Even the mountain-sides, solid though they appear, are not free from Nature’s playful antics. When the spring sun comes round and melts heavy masses of snow on the higher levels there is trouble looming below. The snow slips on the crest. Gathering impetus with every succeeding foot in its descent, the avalanche picks up boulders, trees and other debris, to hurl them with terrific force against the handiwork of man, wiping it completely out of existence. One slide caught the unfortunate railway in this manner, tore up 1,200 feet of permanent way, and threw it, a twisted mass of iron and splintered timber, a third of a mile away.
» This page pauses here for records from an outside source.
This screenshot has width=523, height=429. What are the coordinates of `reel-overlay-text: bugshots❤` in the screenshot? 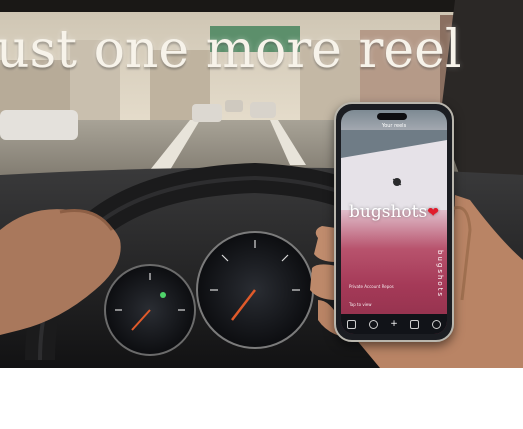 It's located at (394, 212). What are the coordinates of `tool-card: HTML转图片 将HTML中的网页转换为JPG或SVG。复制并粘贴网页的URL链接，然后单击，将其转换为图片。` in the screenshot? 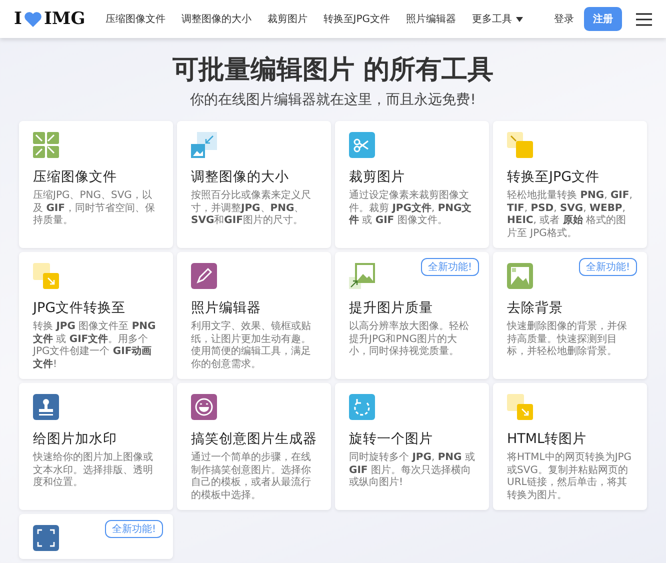 It's located at (570, 446).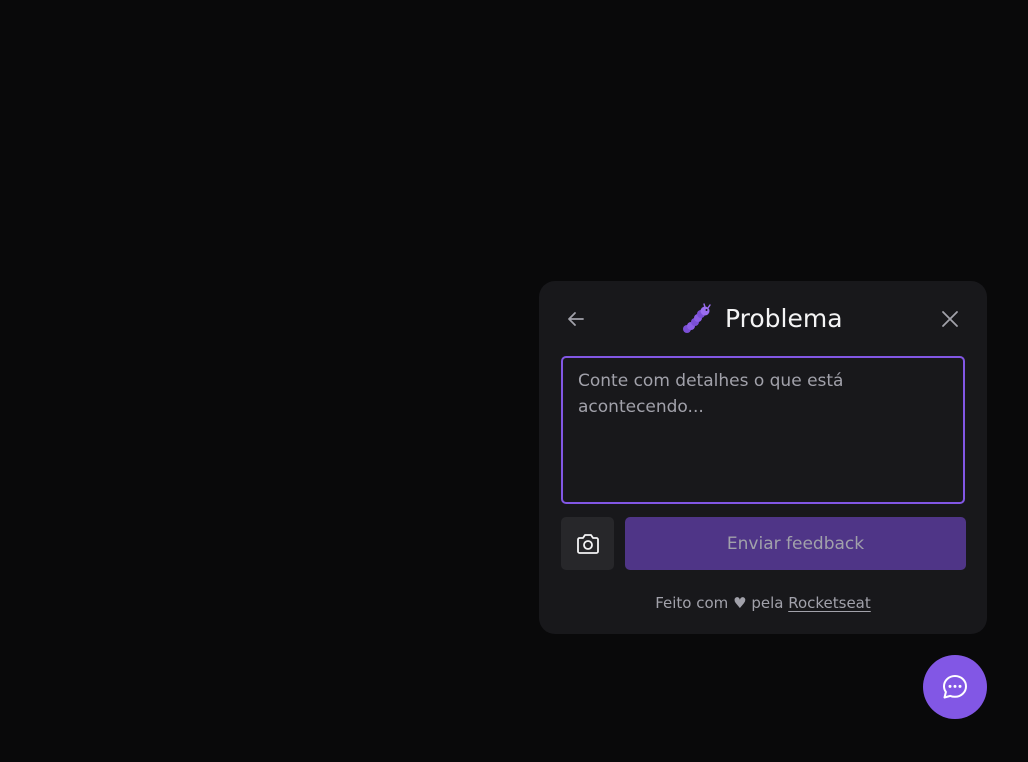 Image resolution: width=1028 pixels, height=762 pixels. I want to click on panel-title: Problema, so click(784, 318).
Considering the overwhelming odds against which the engineer was pitted, it is not surprising that work was brought to a standstill. The situation was summed up very graphically by one of the engineers whom I met. “If Nature would only leave us alone once we have built the line, we should not care what kind of fight she put up against us to delay our advance. But all the money which could be devoted to new construction is devoured in rebuilding track which is either washed away or buried.”